A third theme is to re-examine Cromwell’s life and career from ‘unusual’ perspectives. That most of these are in fact not at all unusual reflects the perspectives that previous historians have focused on – Cromwell himself , and his actions at the political centre. Lloyd Bowen looks at Cromwell from a Welsh viewpoint. After 1648 Cromwell received significant lands in Monmouthshire and Glamorgan, and had strong links with godly communities in Wales from early in the 1640s onwards. Bowen reconstructs a godly network centred on William Wroth and Walter Cradock, tied together by Sir Robert Harley of Brampton Bryan in Herefordshire. Kirsteen M. MacKenzie looks at Cromwell from a Scottish perspective, tracing his transformation from ally and God’s instrument to enemy and harbinger of the millennium. Philip Baker uses Cromwell’s stormy relationship with John Lilburne to examine his radicalism. Cromwell is often seen as the breaker of the Levellers, not least because of his conflict with them at Putney over the extension of the franchise. Baker, by contrast, traces the consistency of ideas between Cromwell, Lilburne and other Levellers well into the 1640s, and argues that it was only when army discipline was threatened that Cromwell turned against them. This is a very different portrait of Cromwell to the political conservative we are used to. Finally, Jason Peacey looks at Cromwell from the perspective of his son and successor, Richard. Richard Cromwell has not been treated kindly by historians, who have followed the lead of contemporaries who saw him as ‘Tumbledown Dick’. But as Peacey shows, Richard’s education at Felsted School was not at all unusual for the third son of a minor member of the gentry. After the death of his elder brothers Robert and Oliver, there was still no reason to “groom him for greatness”, but he was made a member of Lincoln’s Inn, married the daughter of a respectable Hampshire gentry family, and generally went down the path that many county squires would have done. As the 1650s progressed, though, much bigger steps were made by Cromwell and Thurloe to equip him for government. Peacey argues that if we avoid seeing Richard’s protectorship as inevitable, his education and previous career make much more sense.

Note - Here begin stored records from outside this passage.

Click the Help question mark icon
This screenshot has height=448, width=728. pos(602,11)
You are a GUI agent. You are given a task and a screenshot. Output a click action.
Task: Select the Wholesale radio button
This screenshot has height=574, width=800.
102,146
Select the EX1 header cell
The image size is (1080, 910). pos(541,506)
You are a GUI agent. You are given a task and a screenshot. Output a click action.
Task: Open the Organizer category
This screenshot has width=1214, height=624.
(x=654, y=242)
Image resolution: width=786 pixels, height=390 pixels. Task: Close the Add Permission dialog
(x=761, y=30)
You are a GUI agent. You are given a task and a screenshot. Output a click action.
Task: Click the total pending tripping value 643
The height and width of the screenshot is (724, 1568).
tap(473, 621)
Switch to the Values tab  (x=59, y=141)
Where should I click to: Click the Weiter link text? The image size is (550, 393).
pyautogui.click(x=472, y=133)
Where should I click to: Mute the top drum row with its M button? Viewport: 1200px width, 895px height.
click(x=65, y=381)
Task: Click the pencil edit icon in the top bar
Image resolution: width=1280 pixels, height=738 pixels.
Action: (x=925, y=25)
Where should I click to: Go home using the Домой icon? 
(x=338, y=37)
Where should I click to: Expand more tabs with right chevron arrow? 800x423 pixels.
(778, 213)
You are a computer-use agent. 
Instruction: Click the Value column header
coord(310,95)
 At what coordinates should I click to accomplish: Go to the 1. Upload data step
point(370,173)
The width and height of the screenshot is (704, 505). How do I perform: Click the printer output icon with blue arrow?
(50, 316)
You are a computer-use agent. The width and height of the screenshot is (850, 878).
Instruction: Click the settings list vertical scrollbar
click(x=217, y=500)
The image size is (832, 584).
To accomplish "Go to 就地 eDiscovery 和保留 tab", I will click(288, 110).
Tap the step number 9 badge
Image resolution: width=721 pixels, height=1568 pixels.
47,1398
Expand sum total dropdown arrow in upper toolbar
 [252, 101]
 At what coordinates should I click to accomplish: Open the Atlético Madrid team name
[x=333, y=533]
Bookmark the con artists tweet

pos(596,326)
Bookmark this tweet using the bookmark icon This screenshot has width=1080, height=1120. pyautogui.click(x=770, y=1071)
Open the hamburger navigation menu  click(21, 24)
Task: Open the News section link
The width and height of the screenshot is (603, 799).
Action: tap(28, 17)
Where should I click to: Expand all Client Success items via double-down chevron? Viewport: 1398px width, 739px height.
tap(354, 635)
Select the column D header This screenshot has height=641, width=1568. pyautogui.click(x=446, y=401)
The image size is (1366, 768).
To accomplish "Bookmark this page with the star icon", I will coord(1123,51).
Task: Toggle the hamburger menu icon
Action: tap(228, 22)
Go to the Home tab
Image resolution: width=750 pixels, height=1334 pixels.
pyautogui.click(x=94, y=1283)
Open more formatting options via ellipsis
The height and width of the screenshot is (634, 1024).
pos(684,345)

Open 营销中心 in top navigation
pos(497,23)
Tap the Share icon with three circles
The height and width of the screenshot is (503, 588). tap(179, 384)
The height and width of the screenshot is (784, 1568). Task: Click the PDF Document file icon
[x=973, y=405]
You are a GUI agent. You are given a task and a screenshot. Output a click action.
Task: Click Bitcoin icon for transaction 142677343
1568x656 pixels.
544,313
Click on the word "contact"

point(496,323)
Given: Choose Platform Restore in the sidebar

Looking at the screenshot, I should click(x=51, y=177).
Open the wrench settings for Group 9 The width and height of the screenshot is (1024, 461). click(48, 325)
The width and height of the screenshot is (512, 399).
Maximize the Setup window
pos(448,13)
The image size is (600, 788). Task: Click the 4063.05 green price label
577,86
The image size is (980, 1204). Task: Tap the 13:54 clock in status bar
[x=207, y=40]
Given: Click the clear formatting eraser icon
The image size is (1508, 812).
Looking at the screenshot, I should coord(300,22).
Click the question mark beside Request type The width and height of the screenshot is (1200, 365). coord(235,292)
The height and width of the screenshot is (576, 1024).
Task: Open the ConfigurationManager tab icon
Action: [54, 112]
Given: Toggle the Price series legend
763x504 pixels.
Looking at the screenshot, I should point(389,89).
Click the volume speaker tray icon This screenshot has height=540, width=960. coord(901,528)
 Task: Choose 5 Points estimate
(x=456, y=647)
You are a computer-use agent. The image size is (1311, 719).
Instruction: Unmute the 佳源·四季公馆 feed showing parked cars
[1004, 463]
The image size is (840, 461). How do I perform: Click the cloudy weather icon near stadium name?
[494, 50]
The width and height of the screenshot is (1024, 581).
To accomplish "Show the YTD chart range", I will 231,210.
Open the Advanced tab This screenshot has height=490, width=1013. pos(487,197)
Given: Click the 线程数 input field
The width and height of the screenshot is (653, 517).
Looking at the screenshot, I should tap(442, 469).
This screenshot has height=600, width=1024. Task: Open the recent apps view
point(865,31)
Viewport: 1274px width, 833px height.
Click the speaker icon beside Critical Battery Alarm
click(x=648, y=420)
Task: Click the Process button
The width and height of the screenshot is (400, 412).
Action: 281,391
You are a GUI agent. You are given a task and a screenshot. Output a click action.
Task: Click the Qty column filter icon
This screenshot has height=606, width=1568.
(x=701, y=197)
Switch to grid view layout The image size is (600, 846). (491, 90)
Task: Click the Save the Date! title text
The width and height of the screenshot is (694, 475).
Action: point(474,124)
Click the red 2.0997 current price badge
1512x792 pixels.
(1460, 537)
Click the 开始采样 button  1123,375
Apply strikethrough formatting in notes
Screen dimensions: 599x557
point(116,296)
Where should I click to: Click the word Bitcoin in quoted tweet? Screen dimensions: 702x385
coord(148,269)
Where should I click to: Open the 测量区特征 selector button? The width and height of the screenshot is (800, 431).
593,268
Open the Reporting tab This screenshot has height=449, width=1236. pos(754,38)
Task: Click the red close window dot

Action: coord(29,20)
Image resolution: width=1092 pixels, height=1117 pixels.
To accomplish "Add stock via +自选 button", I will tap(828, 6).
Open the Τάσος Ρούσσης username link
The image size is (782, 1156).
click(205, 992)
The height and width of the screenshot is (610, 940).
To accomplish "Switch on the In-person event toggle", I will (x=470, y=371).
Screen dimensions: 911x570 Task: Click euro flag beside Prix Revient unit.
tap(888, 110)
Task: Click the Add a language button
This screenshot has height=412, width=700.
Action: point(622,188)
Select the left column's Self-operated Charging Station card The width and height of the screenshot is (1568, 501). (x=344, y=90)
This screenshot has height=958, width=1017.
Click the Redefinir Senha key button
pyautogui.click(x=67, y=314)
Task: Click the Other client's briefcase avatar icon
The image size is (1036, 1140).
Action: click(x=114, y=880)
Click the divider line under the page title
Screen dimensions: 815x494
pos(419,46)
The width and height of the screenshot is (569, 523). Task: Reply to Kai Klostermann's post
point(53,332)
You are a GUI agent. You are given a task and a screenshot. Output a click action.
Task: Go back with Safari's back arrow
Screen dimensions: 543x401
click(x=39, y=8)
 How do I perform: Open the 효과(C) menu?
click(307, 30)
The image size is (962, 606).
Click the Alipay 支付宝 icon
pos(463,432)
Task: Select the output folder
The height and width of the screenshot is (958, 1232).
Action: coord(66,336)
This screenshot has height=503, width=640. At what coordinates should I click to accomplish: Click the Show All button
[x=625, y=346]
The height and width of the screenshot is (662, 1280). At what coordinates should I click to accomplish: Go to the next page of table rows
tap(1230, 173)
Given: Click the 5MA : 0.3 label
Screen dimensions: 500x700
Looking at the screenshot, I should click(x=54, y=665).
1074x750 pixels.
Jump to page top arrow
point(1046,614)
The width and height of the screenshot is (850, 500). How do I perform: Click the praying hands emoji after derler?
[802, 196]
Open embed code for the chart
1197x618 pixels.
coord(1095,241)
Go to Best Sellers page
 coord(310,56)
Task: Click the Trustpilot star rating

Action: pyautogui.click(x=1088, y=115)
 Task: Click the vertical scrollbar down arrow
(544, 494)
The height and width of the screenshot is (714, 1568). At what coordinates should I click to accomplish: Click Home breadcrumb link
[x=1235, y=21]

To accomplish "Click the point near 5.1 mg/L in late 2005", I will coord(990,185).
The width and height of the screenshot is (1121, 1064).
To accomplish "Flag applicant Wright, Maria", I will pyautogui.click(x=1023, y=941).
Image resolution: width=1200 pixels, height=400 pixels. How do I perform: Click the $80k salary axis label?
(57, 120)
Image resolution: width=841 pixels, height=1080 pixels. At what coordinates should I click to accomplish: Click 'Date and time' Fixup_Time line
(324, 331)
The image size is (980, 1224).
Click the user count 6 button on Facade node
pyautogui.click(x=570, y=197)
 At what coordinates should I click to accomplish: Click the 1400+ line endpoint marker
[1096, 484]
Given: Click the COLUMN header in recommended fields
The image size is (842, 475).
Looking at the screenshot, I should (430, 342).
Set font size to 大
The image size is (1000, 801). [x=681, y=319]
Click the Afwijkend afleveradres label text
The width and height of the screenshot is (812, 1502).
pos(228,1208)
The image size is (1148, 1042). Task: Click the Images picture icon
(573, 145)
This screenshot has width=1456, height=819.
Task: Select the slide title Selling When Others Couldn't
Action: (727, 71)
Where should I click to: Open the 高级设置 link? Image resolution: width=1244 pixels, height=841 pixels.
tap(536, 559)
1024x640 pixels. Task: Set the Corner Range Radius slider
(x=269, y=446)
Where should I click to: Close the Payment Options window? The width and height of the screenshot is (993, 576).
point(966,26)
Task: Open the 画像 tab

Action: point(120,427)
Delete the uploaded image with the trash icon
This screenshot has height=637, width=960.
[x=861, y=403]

The Cromwell that emerges from this book is both more powerful and more reckless than previous historians have portrayed him. Cromwell’s willingness to take significant risks emerges early on his life: some did not pay off, but as the contributors to this volume argue, many did. They are also less willing to take Cromwell’s word for it. Careful readings of hostile sources reveals grey areas over many of his actions. As they argue, his actions should not be read completely cynically, but but a more nuanced reading of Cromwell’s beliefs shows many cases where his beliefs justified his actions rather too handily. This collection does not pretend to give a completely new or integrated account of Cromwell’s career: but it does an extremely good job of suggesting some likely areas for reassessment, and suggests that we still have much further to go to understand Cromwell’s complex personality.

Images of regicide

With the 360th anniversary of the execution of Charles I coming up on Friday, I thought I would have a look at what the internet has to offer on images of the regicide.

While Charles’s reputation has been the subject of immense debate, pictures of his execution have tended to be remarkably consistent over the years. Immediate reactions to the regicide – mostly printed abroad, for obvious reasons – tended (like the frontispiece of the Eikon Basilike) to emphasise Charles as martyr. Here, for instance, is an etching from a Dutch broadside of 1649, Historiaels verhael… Carolvs Stvarts, Coningh van Engelandt, Schotlandt, en Yerlandt.


AN257700001, © The Trustees of the British Museum

It’s fairly gruesome: you can see Charles’s body spurting blood from its severed neck. From left to right you can see Thomas Juxon, Colonel Francis Hacker, Colonel Matthew Tomlinson and the executioner. But in the apotheosis scene above, you can also see Charles’s spirit ascending to heaven.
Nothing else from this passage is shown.